Éste, uno de los mayores caos políticos que haya vivido el deporte, no comenzó el viernes cuando Serbia y Suiza se enfrentaron en Rusia 2018: el caos venía servido desde mucho antes, cuando el futbol se convirtió en el arma no bélica más recurrida en las guerras balcánicas.

Incidente tan político como cuando en el Mundial 1982 en un Polonia-URSS ondearon mantas de Solidarnosc (la agrupación de Lech Walesa, proscrita en aquel momento), o cuando soviéticos y yugoslavos convirtieron su duelo en Chile 62 en la violenta batalla entre dos naciones comunistas en disputa, o cuando los holandeses se propusieron humillar a los alemanes en la final de 1974 pensando en cuánto habían sufrido durante la ocupación nazi, o cuando en 1986 los argentinos vieron en el rival inglés a la representación de su enemigo en Malvinas, o cuando en los setenta la FIFA admitió una Selección sudafricana sólo blanca, o cuando en 1930 la selección yugoslava fue boicoteada por los croatas: siempre, siempre, siempre los Balcanes.

Episodio del viernes que, vaya ironía, quiso el destino que se jugara en Kaliningrado: esa vieja ciudad teutona de Königsberg, cuna del filósofo Kant, tomada por los soviéticos tras la Segunda Guerra Mundial y rebautizada con el apellido de un líder de la Revolución Bolchevique; donde interminables filas germanas huían cargando lo que les cabía en las manos; donde cada iglesia luterana se convirtió de la noche a la mañana en cristiana ortodoxa; donde el ruso llegó como idioma para quedarse: pedazo de tierra que sabe de expulsiones, de tensiones étnicas y eterno revanchismo, de desplazados y refugiados…, como Kósovo, como numerosos lugares balcánicos.

Antes del partido en Kaliningrado, el ministro serbio de Exteriores había calificado la victoria en el debut sobre Costa Rica como un acto de venganza, recordando que el gobierno tico fue de los primeros en reconocer la independencia de Kósovo; noche en la que se exhibieron en las gradas retratos de Ratko Mladic, condenado por crímenes de lesa humanidad. A eso siguieron dos cantos de los aficionados serbios, respaldados por miles de gargantas rusas que apoyan su causa: “¡Kósovo es Serbia!” y “¡Rusia! ¡Serbia! ¡Hermandad!” -a todo esto, la última vez que Vladimir Putin estuvo en Belgrado, acudió al Estadio Marakana y fue coreado como pocas veces se ha visto con un jefe de Estado; el mismo Putin que desde 2016 da nombre a una localidad serbia, Putinovo.

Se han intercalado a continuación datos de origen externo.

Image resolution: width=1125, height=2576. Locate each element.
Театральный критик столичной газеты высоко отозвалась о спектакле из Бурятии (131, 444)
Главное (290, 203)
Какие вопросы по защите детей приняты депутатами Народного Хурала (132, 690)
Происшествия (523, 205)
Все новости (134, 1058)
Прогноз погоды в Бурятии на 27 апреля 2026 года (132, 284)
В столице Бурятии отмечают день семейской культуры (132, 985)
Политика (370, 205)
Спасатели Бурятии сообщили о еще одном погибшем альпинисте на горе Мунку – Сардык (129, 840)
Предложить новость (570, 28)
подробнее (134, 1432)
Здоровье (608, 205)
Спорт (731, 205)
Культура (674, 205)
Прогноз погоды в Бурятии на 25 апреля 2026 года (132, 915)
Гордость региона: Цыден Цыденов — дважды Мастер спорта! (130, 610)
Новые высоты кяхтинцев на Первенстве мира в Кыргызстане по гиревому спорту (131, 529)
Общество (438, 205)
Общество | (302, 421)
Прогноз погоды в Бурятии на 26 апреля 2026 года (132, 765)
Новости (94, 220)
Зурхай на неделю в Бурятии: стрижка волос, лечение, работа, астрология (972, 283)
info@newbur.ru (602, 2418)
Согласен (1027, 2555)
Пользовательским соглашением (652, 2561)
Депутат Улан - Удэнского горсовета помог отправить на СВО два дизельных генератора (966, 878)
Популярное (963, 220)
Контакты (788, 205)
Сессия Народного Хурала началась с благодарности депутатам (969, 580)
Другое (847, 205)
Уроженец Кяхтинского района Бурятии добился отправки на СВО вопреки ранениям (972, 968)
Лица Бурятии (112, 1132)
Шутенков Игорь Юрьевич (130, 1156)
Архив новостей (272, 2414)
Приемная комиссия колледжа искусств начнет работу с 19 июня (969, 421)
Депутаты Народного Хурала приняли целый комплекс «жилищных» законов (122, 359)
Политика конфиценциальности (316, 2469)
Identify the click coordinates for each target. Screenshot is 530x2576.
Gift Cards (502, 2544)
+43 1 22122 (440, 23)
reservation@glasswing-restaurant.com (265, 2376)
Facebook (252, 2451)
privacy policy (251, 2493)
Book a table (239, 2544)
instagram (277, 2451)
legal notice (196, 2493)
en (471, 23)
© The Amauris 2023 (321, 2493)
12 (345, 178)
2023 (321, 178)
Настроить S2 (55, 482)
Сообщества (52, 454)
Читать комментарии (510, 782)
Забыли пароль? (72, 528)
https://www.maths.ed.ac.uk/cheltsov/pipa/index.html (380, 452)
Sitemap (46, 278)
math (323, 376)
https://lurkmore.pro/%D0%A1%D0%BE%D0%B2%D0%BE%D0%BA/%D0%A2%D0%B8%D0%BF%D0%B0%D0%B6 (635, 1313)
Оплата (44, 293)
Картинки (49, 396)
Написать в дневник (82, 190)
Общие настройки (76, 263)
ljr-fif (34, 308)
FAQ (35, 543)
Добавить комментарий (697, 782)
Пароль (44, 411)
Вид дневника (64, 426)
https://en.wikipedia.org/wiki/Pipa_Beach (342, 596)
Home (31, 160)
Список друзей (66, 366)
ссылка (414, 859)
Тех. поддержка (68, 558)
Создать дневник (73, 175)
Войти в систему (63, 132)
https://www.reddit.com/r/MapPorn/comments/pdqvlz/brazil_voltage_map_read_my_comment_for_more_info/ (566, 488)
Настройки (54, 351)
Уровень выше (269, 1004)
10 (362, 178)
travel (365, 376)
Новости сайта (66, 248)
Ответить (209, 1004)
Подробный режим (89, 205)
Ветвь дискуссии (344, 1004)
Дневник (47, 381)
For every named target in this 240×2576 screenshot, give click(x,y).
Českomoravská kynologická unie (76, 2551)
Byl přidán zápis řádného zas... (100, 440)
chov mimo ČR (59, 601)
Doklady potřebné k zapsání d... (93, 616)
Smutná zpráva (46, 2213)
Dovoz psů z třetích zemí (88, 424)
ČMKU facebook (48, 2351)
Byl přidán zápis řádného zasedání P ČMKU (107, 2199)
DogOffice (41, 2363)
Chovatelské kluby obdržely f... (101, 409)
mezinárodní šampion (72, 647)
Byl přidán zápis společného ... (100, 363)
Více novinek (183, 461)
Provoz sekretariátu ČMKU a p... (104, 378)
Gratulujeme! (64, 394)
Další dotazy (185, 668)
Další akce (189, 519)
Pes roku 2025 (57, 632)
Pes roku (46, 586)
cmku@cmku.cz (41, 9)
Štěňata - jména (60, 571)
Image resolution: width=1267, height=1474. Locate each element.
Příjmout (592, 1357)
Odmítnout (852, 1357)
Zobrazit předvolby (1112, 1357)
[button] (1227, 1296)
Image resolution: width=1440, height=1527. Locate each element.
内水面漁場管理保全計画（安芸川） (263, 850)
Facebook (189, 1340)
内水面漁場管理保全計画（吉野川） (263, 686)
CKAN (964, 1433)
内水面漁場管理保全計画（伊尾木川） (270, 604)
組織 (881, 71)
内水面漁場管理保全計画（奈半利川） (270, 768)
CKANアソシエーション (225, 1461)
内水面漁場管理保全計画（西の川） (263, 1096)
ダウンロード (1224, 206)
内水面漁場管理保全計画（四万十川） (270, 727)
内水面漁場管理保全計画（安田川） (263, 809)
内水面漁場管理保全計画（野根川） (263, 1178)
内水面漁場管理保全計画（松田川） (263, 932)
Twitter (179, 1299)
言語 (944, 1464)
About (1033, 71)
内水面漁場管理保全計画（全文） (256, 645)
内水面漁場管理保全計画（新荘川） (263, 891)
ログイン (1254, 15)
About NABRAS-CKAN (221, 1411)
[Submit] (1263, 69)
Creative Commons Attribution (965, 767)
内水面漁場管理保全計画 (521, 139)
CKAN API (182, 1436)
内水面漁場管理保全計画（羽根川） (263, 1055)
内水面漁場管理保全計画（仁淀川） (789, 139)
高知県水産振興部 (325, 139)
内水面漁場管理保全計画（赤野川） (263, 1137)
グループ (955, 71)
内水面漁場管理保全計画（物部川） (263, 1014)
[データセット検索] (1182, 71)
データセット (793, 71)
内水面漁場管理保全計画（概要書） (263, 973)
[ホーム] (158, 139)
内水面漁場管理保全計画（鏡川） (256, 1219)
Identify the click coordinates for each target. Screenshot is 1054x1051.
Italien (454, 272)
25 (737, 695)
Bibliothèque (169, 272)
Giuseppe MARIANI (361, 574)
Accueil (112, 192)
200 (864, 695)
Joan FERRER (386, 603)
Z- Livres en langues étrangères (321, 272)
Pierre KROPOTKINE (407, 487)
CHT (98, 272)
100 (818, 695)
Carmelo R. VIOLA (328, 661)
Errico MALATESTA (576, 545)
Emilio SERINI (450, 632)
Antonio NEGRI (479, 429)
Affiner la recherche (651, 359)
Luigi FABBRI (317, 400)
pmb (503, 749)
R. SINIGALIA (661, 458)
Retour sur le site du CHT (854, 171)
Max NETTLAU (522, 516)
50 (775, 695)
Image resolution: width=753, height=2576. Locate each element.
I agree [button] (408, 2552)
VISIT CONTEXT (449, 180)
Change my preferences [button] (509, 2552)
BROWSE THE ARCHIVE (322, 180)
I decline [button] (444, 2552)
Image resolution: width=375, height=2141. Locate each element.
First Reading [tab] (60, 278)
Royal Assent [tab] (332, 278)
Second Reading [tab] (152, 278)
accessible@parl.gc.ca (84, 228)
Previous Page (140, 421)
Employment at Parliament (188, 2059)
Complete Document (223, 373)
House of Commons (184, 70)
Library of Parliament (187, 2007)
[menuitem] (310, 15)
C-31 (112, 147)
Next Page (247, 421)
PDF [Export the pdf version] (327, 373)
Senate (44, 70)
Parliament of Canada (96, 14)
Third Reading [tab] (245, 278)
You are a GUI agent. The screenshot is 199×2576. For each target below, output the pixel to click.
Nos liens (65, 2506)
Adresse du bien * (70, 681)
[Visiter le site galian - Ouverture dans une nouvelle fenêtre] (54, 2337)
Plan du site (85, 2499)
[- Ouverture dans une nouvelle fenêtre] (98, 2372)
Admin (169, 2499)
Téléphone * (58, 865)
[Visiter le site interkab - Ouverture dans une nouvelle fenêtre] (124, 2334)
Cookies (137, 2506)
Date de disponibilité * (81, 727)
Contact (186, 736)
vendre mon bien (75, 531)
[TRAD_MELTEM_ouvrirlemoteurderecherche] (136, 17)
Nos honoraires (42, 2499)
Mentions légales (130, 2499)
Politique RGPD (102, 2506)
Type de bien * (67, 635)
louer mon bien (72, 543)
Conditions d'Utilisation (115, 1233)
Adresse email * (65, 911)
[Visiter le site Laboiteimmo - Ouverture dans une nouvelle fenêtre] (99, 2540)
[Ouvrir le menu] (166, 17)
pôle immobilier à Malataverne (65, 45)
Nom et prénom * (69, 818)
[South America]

Mucho antes, también, ha sido común que cuando se enfrentan equipos serbios con albaneses, algo vaya mal. Sucedió en 2017, cuando en la Europa League un club albano fue recibido con alusiones a la batalla de Kósovo de 700 años atrás entre cristianos y musulmanes; sucedió en 2014, en el clasificatorio para la Eurocopa, cuando una insignia de la Gran Albania (que incluye territorios serbios) bajó a la cancha en un dron y propició una batalla campal; ese día, pelearon por quedarse la bandera el delantero serbio Alexander Mitrovic y el albanés Taulant Xhaka. El mismo Mitrovic que declaraba a horas del cotejo frente a Suiza: “Levantan esos colores, pero luego se niegan a jugar para ese país, eso dice mucho de ellos”. Al tiempo, Granit Xhaka, hermano de Taulant e hijo de un independentista kosovar que estuvo preso, haría el primer gol suizo y celebraría con el gesto del águila albanesa. A eso se añadiría el segundo tanto, de Xherdan Shaqiri, cuyos zapatos pretendió prohibir la federación serbia, por mostrar la bandera de Kósovo. O Valon Behrami, con tatuajes alusivos a la patria kosovar.

En medio de tanta rispidez, y con el presidente de Kósovo declarando, “¡Orgullosos de ustedes, Kósovo los ama!”, desde el campamento de Croacia llegaba una grabación en los festejos tras vencer a Argentina: el defensa Dejan Lovren cantando un estribillo asociado con los Ustashas, el grupo extremista tanto en la Segunda Guerra Mundial como en la confrontación de los noventa.

Los Balcanes, donde todavía es imposible el futbol, como todo lo demás, sin política.